Особенно печальны были ночи. А прежде они были так прекрасны: она вспоминала прошедший день и мечтала о завтрашнем.
Ее взгляд упал на великолепный ящик с цветами: это были тигровые и красные гвоздики. Начиная с зимы она стала брать их из оранжереи, где под временным арестом оказался весной Морис, и они распускались в ее комнате.
Морис научил ее выращивать их на этой маленькой грядке, заключенной в ящик красного дерева. Она сама их поливала, подрезала, подвязывала в присутствии Мориса. Во время его вечерних визитов ей нравилось показывать ему, каких успехов благодаря их общим заботам достигли очаровательные цветы за ночь. Но, с тех пор как Морис перестал приходить, бедные цветы были заброшены: о них не заботились, о них не вспоминали, и бедные ослабевшие бутоны не могли раскрыться, склонялись, желтея, на край ящика и, полузавядшие, свешивались оттуда.
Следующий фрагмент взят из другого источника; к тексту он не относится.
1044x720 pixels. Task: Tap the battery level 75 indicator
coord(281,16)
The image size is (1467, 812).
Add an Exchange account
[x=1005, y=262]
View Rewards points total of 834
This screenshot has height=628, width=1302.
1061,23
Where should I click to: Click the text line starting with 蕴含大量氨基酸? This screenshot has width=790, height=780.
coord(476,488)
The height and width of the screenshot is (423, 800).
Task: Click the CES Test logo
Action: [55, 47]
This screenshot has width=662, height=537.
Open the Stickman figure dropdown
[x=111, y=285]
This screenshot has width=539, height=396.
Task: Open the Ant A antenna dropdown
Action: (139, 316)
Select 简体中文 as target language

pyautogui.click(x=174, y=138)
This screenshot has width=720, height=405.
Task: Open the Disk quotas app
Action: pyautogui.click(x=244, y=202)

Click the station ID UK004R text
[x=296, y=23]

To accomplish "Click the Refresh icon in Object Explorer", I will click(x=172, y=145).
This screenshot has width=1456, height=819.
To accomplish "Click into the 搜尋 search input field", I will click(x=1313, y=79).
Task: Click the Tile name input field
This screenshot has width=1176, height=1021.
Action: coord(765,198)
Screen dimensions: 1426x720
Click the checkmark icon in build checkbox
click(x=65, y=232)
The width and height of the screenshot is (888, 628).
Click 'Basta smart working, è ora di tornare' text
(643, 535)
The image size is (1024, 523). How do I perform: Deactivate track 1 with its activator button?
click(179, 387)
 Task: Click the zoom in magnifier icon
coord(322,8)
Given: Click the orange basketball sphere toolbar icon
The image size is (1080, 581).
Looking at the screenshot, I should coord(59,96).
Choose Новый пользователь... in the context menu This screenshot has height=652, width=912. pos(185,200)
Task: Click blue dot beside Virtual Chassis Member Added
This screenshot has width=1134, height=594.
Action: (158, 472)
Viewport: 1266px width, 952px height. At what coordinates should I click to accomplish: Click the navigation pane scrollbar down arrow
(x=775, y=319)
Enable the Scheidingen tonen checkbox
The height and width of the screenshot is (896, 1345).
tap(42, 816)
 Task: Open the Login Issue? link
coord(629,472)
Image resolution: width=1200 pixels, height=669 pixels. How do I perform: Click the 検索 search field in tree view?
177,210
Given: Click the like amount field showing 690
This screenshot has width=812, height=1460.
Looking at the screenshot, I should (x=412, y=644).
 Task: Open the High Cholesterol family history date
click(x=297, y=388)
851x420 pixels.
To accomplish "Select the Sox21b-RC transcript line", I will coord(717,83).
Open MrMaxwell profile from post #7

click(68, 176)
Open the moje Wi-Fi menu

Женевьеве достаточно было взглянуть на них, чтобы понять причину своей печали. Ей подумалось, что дружба схожа с цветами: если ее питать своими чувствами, если ее взращивать на них, то сердце от этого расцветает; потом однажды какой-нибудь каприз или несчастье срезает эту дружбу на корню, и сердце, жившее ею, сжимается, изнемогающее и увядшее.